_TASK_
Reproduce every line of the data below verbatim, dropping only the pictures.

_DATA FOR PROCESSING_
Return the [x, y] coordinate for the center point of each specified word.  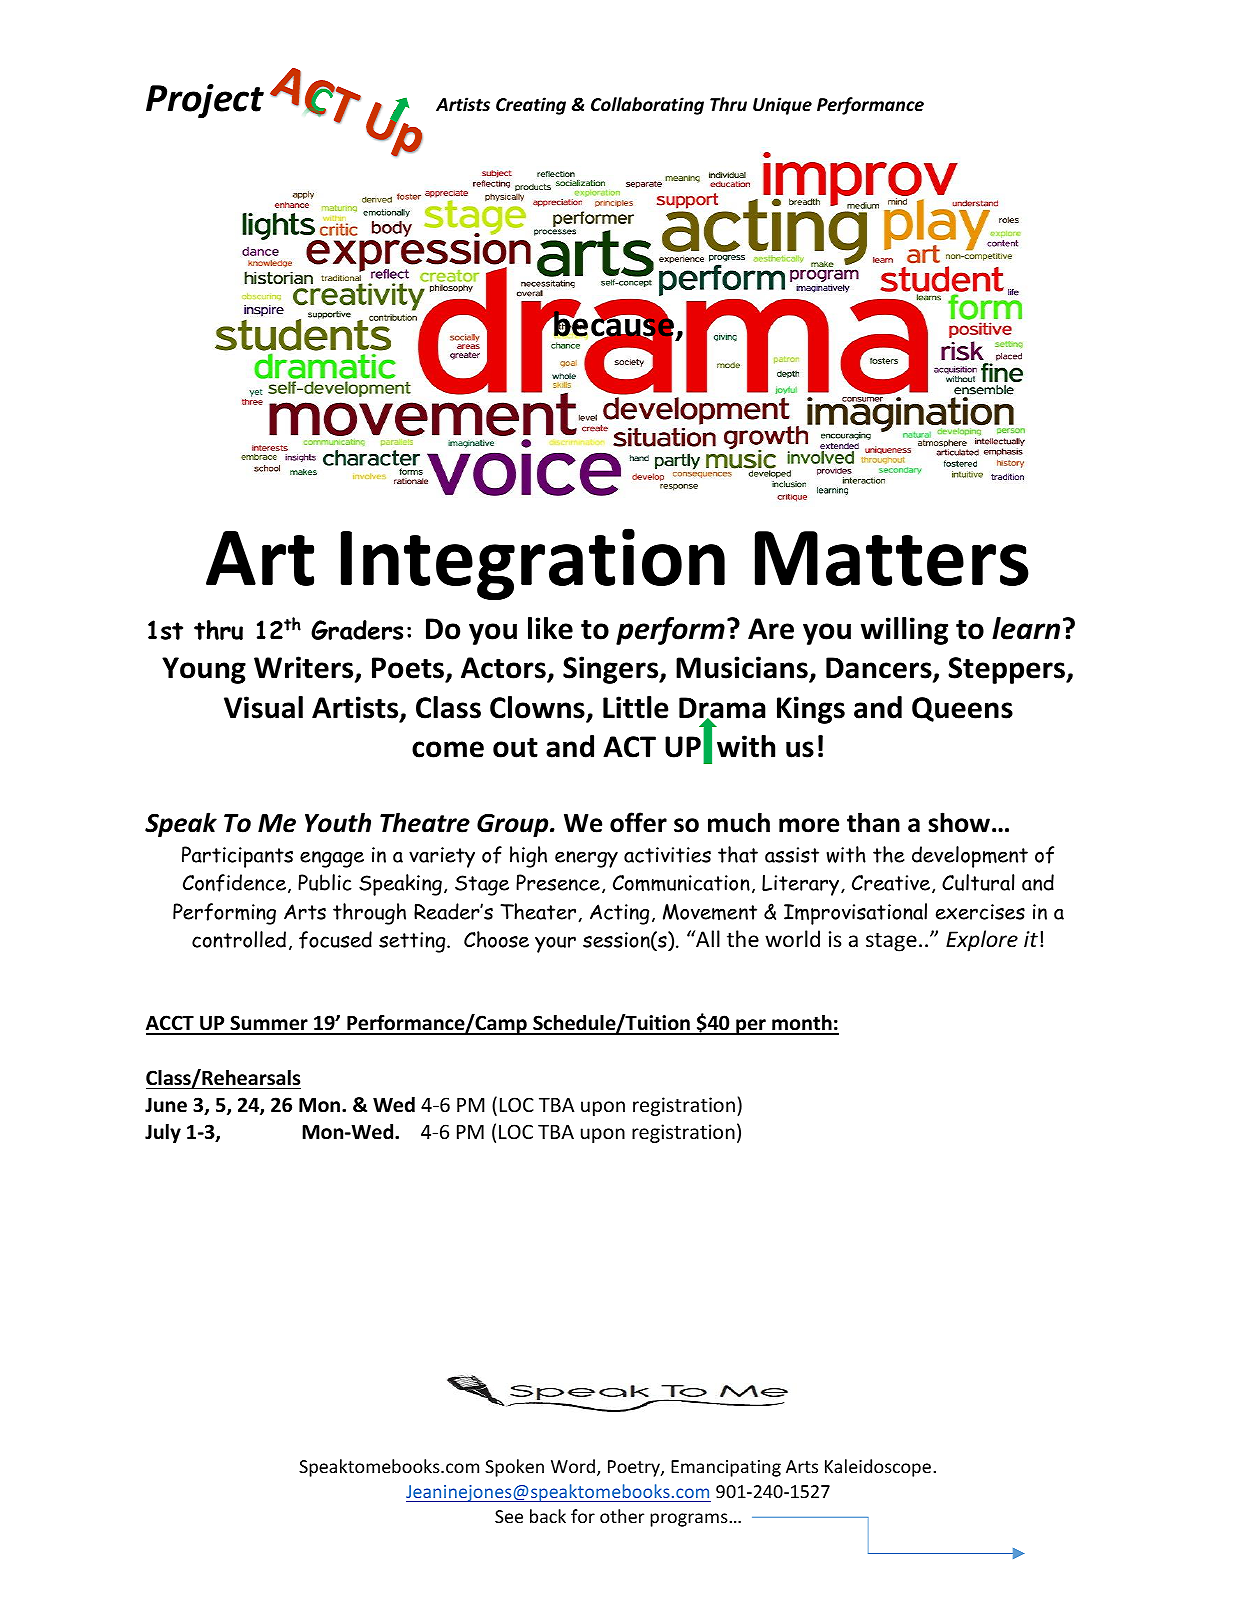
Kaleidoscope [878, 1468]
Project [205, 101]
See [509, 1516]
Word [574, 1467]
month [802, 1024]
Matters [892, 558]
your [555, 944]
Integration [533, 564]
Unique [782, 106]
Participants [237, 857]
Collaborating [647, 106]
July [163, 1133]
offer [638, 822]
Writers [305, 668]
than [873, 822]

_SOLUTION TO THE EXERCISE_
Return the [x, y] coordinate for the center point of each specified word.  
Kaleidoscope [878, 1468]
Project [205, 101]
See [509, 1516]
Word [574, 1467]
month [802, 1024]
Matters [892, 558]
your [555, 944]
Integration [533, 564]
Unique [782, 106]
Participants [237, 857]
Collaborating [647, 106]
July [163, 1133]
offer [638, 822]
Writers [305, 668]
than [873, 822]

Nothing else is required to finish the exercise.